Ezega: Peace Deal Strengthened Isaias Afwerki – 06 January

  • Ezega News publishes an analysis by journalist Solomon O, who says that “despite the optimistic reports by the media”, the rapprochement between Eritrea and Ethiopia has served to reinforce the position of President Isaias.
  • Solomon writes that “Eritrea enjoys the limelight in the global space once again” but “not much” has changed internally since the peace deal was struck, while Isaias’ “repressive tactics continue” despite diplomatic engagements with regional partners.
  • Global and regional powers such as China, the UAE and Saudi Arabia are showing increased interest in Eritrea because of the country’s strategic location, leaving Isaias in an “advantageous position” to benefit from the region’s “power plays”.
  • Solomon writes that Isaias’ “dynasty” may also stand to benefit from his strengthened position, and that his eldest son Abraham has recently begun to accompany him on official engagements, including as part of a delegation that visited Saudi Arabia.
  • Solomon concludes: “It is likely his leadership style won’t change anytime soon because he has secured regional and global allies who turn a blind eye on the state of the country. The world is not doing Eritreans a favour by overlooking the regime’s human rights violations and a crackdown on dissenting voices while others languish in jail.”

Africa News: Ethiopia-Eritrea officially open border along Tigray region – 07 January

  • Africa News reports on the official opening of the Omhager-Humera border crossing point between Eritrea and Ethiopia on Monday 7 January.
  • The opening ceremony was presided over by PM Abiy Ahmed and President Isaias. Debretsion Ghebremicheal, President of the Tigray regional state, also attended.
  • Other prominent media outlets such as the Daily Mail and Arab News reported on the new border opening.
  • In late December, Reuters reported that Eritrea had unilaterally blocked entry for Ethiopians at the Rama and Zalambessa crossing points.

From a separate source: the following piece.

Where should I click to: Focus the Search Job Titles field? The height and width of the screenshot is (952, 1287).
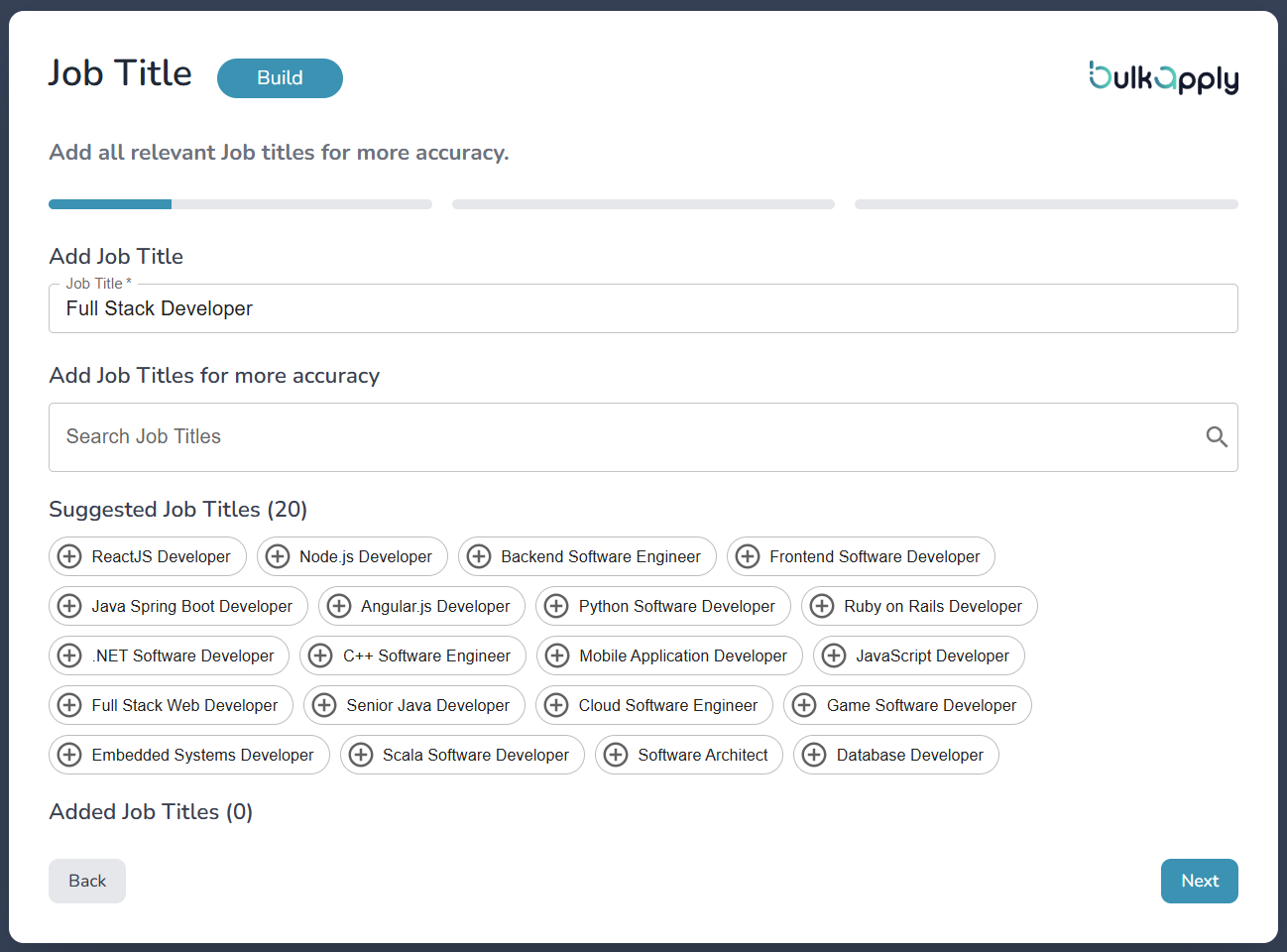pos(625,437)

The Globe and Mail: The Bicycle Horn of Africa: How cycling became a part of Eritrea’s national identity – 07 January

  • Canada’s The Globe and Mail publishes a feature by Geoffrey York, the paper’s Africa Bureau Chief, on Eritrea’s love of cycling, as Asmara hosted the inaugural Africa Cup last November.
  • York writes that the prominence of cycling in Eritrea – and Eritreans’ dominance of the sport in Africa – is a result of the influences of Italian colonialism, while the country’s mountainous terrain and dry climate create advantageous endurance training conditions, helping local cyclists to excel at the sport.
  • Damr Gebretinsae, an official in Eritrea’s national cycling federation, says that cycling “has become a cultural space where people meet to talk. It has become a part of city life.”
  • The peace agreement with Ethiopia has opened Eritrea’s borders with its neighbour, and allowed greater connections and competition between two of the powerhouses of African cycling. Jock Boyer, an American cycling coach and former Tour de France racer who works with Eritreans on his Africa Rising team, said: “It’s going to create a huge influx of riders and racers, you’re going to see a lot more cyclists from Eritrea and Ethiopia over the next few years.”
  • Boyer also voiced concerns that Eritrea has been “one of the biggest sources of migrants to Europe”, explaining that obtaining visas for the Eritrean cyclists to compete abroad is “an unbelievably tough job”.